A total of 655 homes and condominiums were available for sale at the end of the month, down by 54 listings in September and an increase of 36.5 percent over a year ago.
From January 2015 through May of this year the inventory had posted declines, with only one exception.
“To have five consecutive months post increases in supply suggests owners believe prices may have peaked and now is a good time to sell,” M. Dean Vincent, chairman of the Santa Clarita Division of the association, said in a statement. “Demand for housing remains high, but any increase in inventory will ease upward pressure on prices.
With prices rising high enough that the number of people who can afford to buy is reducing, Vincent added that sellers “will have to be aware of the shifting market dynamics even as they seek the best price possible for their property.”
The October inventory represented a 2.6-month supply at the current pace of sales, showing an improvement from a year ago when the 480 active listings served a 1.6-month supply.
The average supply over the last 11 years was at a 3.7-month inventory, according to statistics from the association.
“Buyers certainly gain a bit more leverage as the inventory grows,” Tim Johnson, the association’s chief executive officer, said in a prepared statement. “Yet it remains a sellers’ market even as buyers have more choices and can argue for concessions or price reductions.”
The median price of single-family homes came in at $595,000, up 2.6 percent from a year ago. The monthly median has posted higher than the prior year virtually every month since the end of 2011 when prices hit a low of $340,000.
Unlike most Southern California communities, however, the local median price has yet to surpass the record high of $643,000 set in April 2006, according to the association.

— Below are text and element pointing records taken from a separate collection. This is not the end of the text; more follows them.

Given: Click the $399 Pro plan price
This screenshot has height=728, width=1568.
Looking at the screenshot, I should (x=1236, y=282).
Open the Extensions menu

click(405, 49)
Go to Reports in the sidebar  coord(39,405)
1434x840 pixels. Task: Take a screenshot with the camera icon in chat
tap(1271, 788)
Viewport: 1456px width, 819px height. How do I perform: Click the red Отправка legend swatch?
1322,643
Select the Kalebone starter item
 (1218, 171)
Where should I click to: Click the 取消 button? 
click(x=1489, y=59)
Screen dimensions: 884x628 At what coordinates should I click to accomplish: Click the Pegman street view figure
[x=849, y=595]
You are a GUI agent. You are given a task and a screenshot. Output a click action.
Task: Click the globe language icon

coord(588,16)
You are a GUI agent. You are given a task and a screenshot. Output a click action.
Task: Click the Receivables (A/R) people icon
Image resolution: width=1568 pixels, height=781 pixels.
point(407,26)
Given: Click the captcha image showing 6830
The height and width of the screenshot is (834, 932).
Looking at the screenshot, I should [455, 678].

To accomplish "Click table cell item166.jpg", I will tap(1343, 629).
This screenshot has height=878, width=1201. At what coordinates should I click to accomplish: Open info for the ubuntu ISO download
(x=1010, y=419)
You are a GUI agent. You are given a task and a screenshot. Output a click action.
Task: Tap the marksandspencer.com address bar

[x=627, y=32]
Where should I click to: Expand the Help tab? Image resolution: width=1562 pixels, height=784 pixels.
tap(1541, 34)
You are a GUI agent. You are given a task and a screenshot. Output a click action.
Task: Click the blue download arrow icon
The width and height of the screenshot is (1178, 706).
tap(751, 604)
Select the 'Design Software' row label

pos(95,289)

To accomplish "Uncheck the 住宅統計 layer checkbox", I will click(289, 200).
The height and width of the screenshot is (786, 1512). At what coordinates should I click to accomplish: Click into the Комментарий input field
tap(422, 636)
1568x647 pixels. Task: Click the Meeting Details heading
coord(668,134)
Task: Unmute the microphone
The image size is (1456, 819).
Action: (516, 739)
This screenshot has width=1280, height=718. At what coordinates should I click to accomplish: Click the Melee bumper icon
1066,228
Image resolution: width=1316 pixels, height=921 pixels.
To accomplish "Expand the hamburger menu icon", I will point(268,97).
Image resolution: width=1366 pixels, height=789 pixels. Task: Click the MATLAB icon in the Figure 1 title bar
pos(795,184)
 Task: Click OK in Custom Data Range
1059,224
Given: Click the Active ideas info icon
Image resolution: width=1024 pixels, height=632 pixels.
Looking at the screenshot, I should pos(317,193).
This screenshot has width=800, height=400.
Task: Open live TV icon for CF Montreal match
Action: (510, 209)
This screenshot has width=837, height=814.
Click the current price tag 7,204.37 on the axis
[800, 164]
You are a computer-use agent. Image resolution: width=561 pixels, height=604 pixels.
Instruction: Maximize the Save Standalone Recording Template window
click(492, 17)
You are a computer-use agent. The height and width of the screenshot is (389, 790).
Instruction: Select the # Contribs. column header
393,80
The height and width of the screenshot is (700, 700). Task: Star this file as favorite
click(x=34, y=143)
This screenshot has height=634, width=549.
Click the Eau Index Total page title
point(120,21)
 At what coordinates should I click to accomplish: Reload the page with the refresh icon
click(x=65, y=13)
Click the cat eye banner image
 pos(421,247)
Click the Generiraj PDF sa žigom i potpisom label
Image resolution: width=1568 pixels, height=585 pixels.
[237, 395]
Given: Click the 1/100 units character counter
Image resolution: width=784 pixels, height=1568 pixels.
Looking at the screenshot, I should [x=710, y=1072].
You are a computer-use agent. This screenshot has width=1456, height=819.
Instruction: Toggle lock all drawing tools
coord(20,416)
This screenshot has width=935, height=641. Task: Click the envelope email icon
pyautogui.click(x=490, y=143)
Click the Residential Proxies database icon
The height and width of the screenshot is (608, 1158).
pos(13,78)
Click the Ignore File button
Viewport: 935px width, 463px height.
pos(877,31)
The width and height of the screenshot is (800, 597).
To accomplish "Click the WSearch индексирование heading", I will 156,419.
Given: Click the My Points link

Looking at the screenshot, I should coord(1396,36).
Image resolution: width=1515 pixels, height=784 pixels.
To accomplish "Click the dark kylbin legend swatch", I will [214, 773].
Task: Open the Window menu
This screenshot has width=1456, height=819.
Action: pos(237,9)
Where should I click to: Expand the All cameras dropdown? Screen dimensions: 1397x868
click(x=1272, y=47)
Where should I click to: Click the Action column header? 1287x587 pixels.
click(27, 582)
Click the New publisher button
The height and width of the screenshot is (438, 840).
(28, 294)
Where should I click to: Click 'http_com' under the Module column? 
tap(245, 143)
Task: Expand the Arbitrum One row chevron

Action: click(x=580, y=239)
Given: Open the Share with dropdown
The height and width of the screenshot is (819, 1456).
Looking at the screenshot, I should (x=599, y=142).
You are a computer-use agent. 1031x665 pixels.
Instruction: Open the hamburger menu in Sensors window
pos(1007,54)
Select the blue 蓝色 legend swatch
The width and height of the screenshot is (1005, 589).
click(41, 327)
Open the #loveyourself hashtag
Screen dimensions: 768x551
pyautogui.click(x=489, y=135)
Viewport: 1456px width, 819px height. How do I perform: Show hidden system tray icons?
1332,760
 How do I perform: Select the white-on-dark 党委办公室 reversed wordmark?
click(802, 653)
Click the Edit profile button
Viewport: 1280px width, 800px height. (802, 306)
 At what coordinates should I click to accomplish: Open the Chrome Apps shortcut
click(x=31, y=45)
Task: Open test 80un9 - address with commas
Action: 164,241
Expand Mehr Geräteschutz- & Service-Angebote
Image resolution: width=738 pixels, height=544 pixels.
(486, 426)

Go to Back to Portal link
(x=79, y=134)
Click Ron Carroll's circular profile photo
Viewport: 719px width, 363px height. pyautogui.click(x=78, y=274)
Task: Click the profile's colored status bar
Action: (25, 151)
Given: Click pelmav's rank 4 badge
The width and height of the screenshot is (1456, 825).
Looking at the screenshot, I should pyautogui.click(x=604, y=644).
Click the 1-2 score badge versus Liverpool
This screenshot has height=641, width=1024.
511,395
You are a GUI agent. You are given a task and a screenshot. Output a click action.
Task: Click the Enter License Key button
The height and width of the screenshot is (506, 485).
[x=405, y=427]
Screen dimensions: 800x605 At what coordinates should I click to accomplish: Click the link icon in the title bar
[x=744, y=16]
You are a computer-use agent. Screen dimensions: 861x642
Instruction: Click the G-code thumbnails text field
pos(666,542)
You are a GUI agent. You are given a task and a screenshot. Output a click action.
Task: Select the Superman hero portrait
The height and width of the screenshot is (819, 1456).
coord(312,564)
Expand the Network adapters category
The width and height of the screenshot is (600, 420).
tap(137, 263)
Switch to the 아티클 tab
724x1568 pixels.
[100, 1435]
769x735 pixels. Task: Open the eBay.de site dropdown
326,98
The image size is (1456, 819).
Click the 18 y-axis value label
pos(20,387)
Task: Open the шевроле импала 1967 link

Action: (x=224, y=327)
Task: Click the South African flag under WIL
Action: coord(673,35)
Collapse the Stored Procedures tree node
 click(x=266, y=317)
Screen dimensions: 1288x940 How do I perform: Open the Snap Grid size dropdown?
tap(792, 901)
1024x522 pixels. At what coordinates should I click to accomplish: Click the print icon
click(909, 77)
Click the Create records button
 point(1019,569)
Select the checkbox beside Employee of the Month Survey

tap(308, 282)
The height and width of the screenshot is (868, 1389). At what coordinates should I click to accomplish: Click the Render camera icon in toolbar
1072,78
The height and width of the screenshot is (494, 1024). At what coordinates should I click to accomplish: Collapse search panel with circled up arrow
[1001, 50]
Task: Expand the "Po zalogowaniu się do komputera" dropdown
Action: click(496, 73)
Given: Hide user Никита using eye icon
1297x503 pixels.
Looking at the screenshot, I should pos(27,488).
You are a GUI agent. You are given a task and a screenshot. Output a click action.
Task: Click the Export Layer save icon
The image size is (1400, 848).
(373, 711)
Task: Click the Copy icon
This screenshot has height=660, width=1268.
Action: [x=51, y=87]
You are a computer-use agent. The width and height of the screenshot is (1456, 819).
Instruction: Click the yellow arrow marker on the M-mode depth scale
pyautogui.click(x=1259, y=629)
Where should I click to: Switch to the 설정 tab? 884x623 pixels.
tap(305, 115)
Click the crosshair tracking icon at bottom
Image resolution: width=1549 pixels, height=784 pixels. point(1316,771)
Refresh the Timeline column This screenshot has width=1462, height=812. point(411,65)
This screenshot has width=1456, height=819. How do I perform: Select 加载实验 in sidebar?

The median price of condominiums sold last month was $399,900, which was up 12.8 percent from a year ago October, but 2.5 percent below the record high $410,000 established this April.
The association assisted 175 single-family home sales last month, down by just more than 10 percent from October 2017, and 73 condominiums, down by nearly 28 percent.
“There are still plenty of buyers out there, yet rising interest rates and rising prices make it more difficult to buy,” Johnson said. “Declining sales also typically occur around this time of year as holidays and the end of the year draw closer.”